Find the rotation matrix that relates two skew lines

I came up with the following problem that could be interesting to some readers.

You are given two skew lines, specified in parametric form as,

$P_1(t) = a_1 + t b_1$

$P_2(t) = a_2 + t b_2$

where $ b_1 $ and $b_2$ are unit vectors. Determine the axis of rotation and rotation matrix that relates the two skew lines, i.e. specify the rotation of the first line that sends it into the second line.

To limit the number of solutions, it is required that the image of $a_1$ be $a_2$. Here's what I have tried.

The image of $a_1$ is $a_2$ and the image of $a_1 + b_1$ is $a_2 + b_2$, so we have two pairs of points. Since the axis of rotation that revolves $a_1$ into $a_2$ must lie in the perpendicular bisecting plane of the segment $a_1 a_2$, we thus have two planes in which the axis lies, so we should be able to find the axis by solving for the intersection of the two planes. This construction gives a unique axis and a unique rotation matrix.

§ **Data segment**:
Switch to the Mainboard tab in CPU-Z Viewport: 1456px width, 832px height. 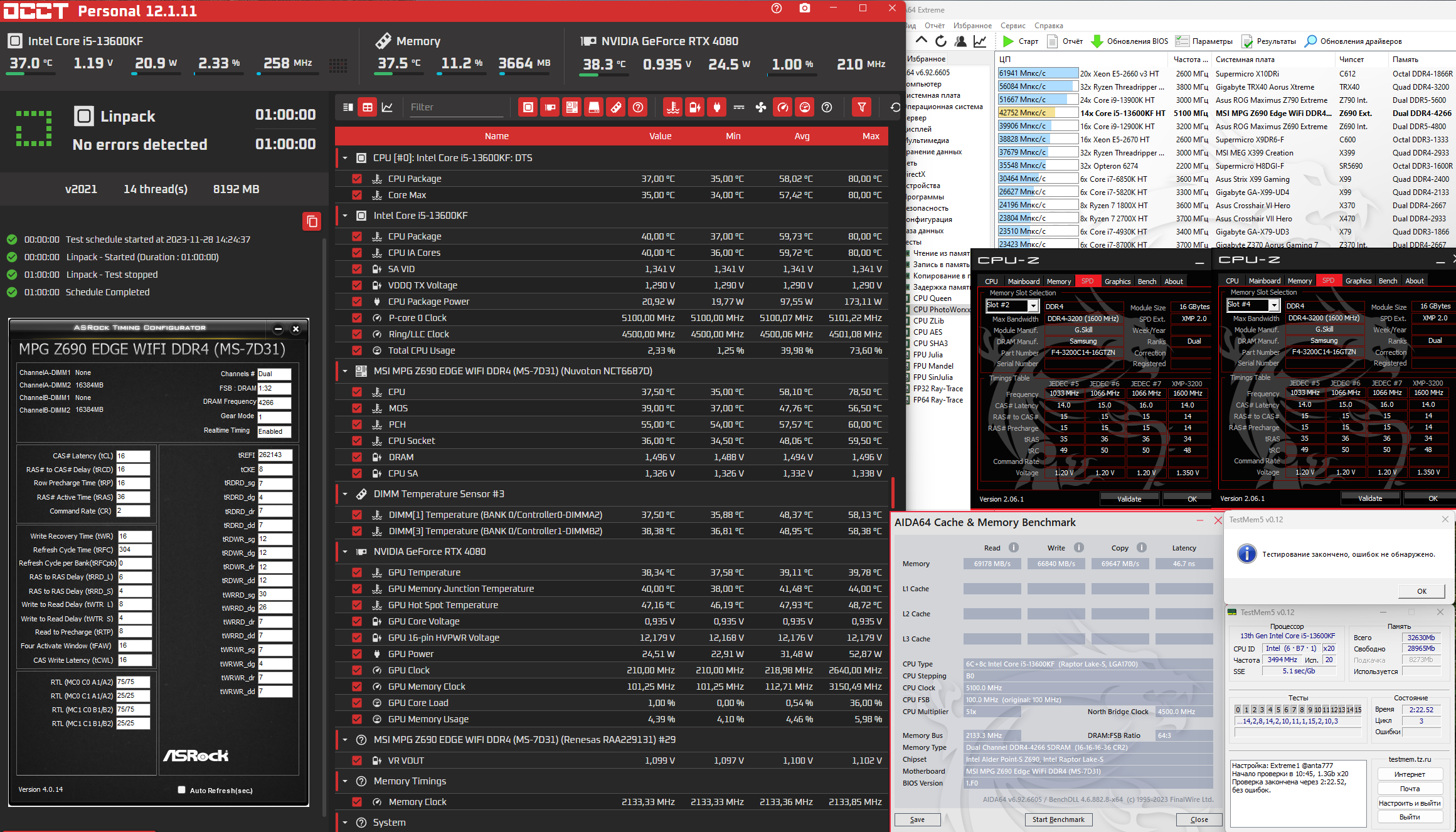1023,282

§ **Job A**:
In the skew-lines post, where must the axis of rotation that revolves $a_1$ into $a_2$ lie?
§ **Job B**:
Print the part of the skew-lines post starting at "where $ b_1" and ending at "unique rotation matrix.".
§ **Job C**:
List every distinct symbol on the right-hand side of the two parametric equations in the skew-lines post.

§ **Answer A**:
In the perpendicular bisecting plane of the segment $a_1 a_2$.

§ **Answer B**:
where $ b_1 $ and $b_2$ are unit vectors. Determine the axis of rotation and rotation matrix that relates the two skew lines, i.e. specify the rotation of the first line that sends it into the second line.

To limit the number of solutions, it is required that the image of $a_1$ be $a_2$. Here's what I have tried.

The image of $a_1$ is $a_2$ and the image of $a_1 + b_1$ is $a_2 + b_2$, so we have two pairs of points. Since the axis of rotation that revolves $a_1$ into $a_2$ must lie in the perpendicular bisecting plane of the segment $a_1 a_2$, we thus have two planes in which the axis lies, so we should be able to find the axis by solving for the intersection of the two planes. This construction gives a unique axis and a unique rotation matrix.

§ **Answer C**:
$a_1$, $t$, $b_1$, $a_2$, $b_2$